=== WORKING DATA ===
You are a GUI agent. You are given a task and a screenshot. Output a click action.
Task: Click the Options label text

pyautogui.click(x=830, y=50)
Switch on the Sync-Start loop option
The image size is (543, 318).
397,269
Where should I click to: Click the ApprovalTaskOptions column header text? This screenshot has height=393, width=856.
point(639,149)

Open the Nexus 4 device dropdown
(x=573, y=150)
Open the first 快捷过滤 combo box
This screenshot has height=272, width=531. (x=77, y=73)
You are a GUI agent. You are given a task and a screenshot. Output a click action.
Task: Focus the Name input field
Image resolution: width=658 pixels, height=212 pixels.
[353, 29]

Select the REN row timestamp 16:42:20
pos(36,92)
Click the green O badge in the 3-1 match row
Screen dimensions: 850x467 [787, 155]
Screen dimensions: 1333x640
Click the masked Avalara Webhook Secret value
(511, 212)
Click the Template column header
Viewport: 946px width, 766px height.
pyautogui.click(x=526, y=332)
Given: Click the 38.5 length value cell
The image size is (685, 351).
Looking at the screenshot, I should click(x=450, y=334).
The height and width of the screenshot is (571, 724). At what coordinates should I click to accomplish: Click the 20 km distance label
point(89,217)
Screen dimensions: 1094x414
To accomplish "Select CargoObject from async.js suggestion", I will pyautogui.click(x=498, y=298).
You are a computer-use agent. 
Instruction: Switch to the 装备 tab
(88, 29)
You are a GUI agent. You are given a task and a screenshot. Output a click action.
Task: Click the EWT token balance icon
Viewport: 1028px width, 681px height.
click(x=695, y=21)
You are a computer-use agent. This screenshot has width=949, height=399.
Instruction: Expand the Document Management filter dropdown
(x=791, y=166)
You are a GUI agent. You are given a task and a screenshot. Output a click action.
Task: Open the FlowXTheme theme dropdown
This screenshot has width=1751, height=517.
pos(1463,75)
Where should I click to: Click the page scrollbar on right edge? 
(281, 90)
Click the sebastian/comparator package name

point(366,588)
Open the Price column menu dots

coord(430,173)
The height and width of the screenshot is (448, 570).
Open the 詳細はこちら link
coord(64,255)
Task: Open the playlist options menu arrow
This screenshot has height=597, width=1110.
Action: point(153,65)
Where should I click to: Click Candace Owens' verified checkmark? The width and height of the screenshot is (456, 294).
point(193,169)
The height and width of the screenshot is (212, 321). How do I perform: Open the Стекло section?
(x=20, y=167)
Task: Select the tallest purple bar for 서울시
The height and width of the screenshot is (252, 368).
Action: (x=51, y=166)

=== TASK TO COMPLETE ===
Write out all the records again, exactly as they appear.

=== RESPONSE ===
You are a GUI agent. You are given a task and a screenshot. Output a click action.
Task: Click the Options label text

pyautogui.click(x=830, y=50)
Switch on the Sync-Start loop option
The image size is (543, 318).
397,269
Where should I click to: Click the ApprovalTaskOptions column header text? This screenshot has height=393, width=856.
point(639,149)

Open the Nexus 4 device dropdown
(x=573, y=150)
Open the first 快捷过滤 combo box
This screenshot has height=272, width=531. (x=77, y=73)
You are a GUI agent. You are given a task and a screenshot. Output a click action.
Task: Focus the Name input field
Image resolution: width=658 pixels, height=212 pixels.
[353, 29]

Select the REN row timestamp 16:42:20
pos(36,92)
Click the green O badge in the 3-1 match row
Screen dimensions: 850x467 [787, 155]
Screen dimensions: 1333x640
Click the masked Avalara Webhook Secret value
(511, 212)
Click the Template column header
Viewport: 946px width, 766px height.
pyautogui.click(x=526, y=332)
Given: Click the 38.5 length value cell
The image size is (685, 351).
Looking at the screenshot, I should click(x=450, y=334).
The height and width of the screenshot is (571, 724). At what coordinates should I click to accomplish: Click the 20 km distance label
point(89,217)
Screen dimensions: 1094x414
To accomplish "Select CargoObject from async.js suggestion", I will pyautogui.click(x=498, y=298).
You are a computer-use agent. 
Instruction: Switch to the 装备 tab
(88, 29)
You are a GUI agent. You are given a task and a screenshot. Output a click action.
Task: Click the EWT token balance icon
Viewport: 1028px width, 681px height.
click(x=695, y=21)
You are a computer-use agent. This screenshot has width=949, height=399.
Instruction: Expand the Document Management filter dropdown
(x=791, y=166)
You are a GUI agent. You are given a task and a screenshot. Output a click action.
Task: Open the FlowXTheme theme dropdown
This screenshot has width=1751, height=517.
pos(1463,75)
Where should I click to: Click the page scrollbar on right edge? 
(281, 90)
Click the sebastian/comparator package name

point(366,588)
Open the Price column menu dots

coord(430,173)
The height and width of the screenshot is (448, 570).
Open the 詳細はこちら link
coord(64,255)
Task: Open the playlist options menu arrow
This screenshot has height=597, width=1110.
Action: point(153,65)
Where should I click to: Click Candace Owens' verified checkmark? The width and height of the screenshot is (456, 294).
point(193,169)
The height and width of the screenshot is (212, 321). How do I perform: Open the Стекло section?
(x=20, y=167)
Task: Select the tallest purple bar for 서울시
The height and width of the screenshot is (252, 368).
Action: (x=51, y=166)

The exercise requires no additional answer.